According to the ROC analysis, age demonstrated the highest AUC: 0.697 when compared to hematologic indices such as NLR, LMR, and PLR. The association between advanced age and increased CIN risk may be explained by age-related physiological changes, including a decline in glomerular filtration rate, heightened susceptibility to oxidative damage, and endothelial dysfunction-all of which contribute to age as an independent and significant risk factor for CIN (25, 26).
Although the AUC values of NLR, PLR, and LMR reached statistical significance, their relatively low magnitude restricts their discriminatory power. Therefore, these indices alone are unlikely to substantially influence clinical decision-making. Rather, they should be interpreted as adjunctive markers, supporting established risk scores such as the Mehran score, to improve the overall accuracy of CIN risk prediction.
Our findings suggest that hematologic parameters such as NLR, LMR, and PLR may contribute to CIN risk stratification in clinical practice. These biomarkers offer several advantages, including wide availability, low cost, repeatability, and ease of calculation. However, relying solely on these indices for clinical decision-making is insufficient. Instead, they should be used as complementary tools alongside established risk prediction models, such as the Mehran score, to enhance the accuracy of CIN risk assessment (11).
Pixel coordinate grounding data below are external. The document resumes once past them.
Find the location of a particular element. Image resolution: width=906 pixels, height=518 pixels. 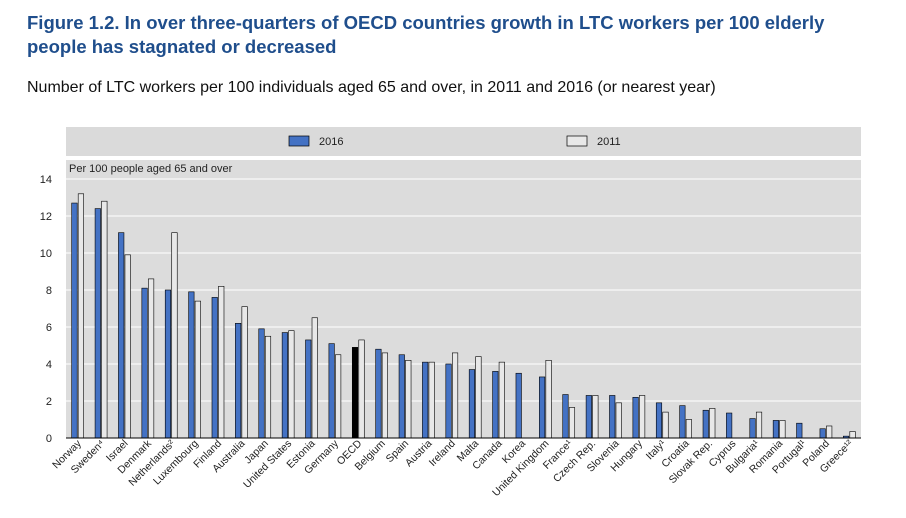

legend-swatch-2011 is located at coordinates (577, 141). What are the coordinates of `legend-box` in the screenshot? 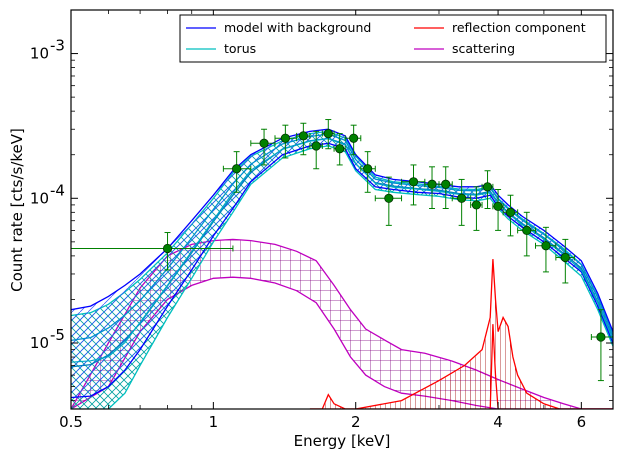 It's located at (393, 38).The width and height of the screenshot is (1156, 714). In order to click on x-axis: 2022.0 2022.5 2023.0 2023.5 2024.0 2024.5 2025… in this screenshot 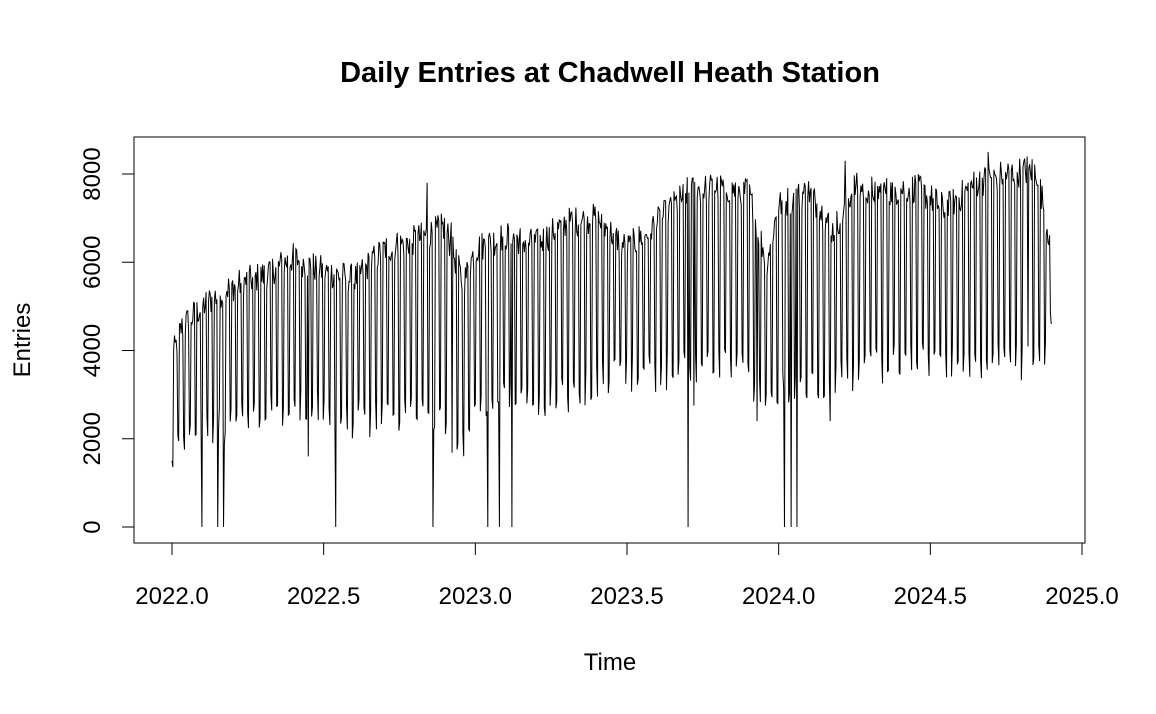, I will do `click(627, 576)`.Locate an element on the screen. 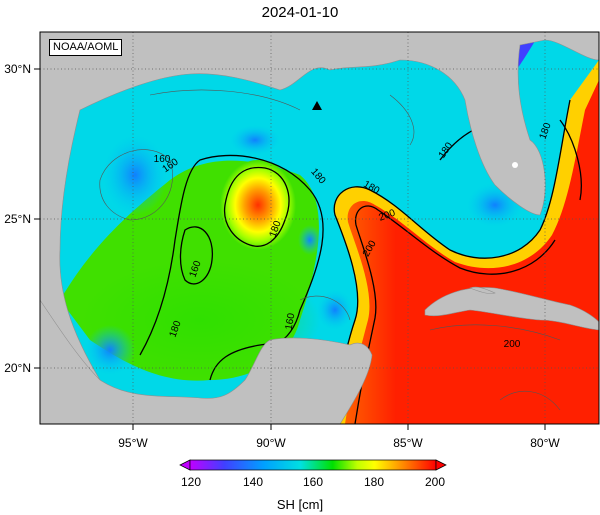  lat-tick-labels: 30°N 25°N 20°N is located at coordinates (18, 218).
Nevertheless, the retrospective and single-center nature of our study restricts external validity, and the findings should be interpreted with caution when applied to different populations or healthcare settings.
Study Limitations
Although this study possesses several strengths, certain limitations should be acknowledged. First, its retrospective and single-center design restricts the ability to establish causal relationships and limits the generalizability of the findings to wider populations. Second, hematologic inflammatory parameters were measured only once at the time of emergency department admission, whereas inflammation is a dynamic process; therefore, the lack of serial measurements may have reduced the prognostic value of these biomarkers. Third, despite excluding patients with active infection, chronic inflammatory disease, or recent corticosteroid use, the possibility of subclinical inflammation or other systemic processes could not be entirely ruled out. Finally, details regarding nephroprotective interventions, hydration protocols, contrast agent type, and dose, and other procedural factors were not standardized or fully recorded, and these uncontrolled variables may have acted as potential confounders influencing CIN development. Similarly, the type and volume of contrast media varied across diagnostic and interventional procedures, with the latter typically requiring substantially higher contrast doses. This lack of standardization limited our ability to assess the impact of contrast exposure in detail and may have influenced the incidence of CIN.
Conclusion
In conclusion, hematologic inflammation indices such as NLR, LMR, and PLR may serve as useful adjuncts in predicting CIN in patients with ACS. While age emerged as the strongest independent predictor, these indices may contribute to early risk stratification and help guide the implementation of nephroprotective strategies in clinical practice.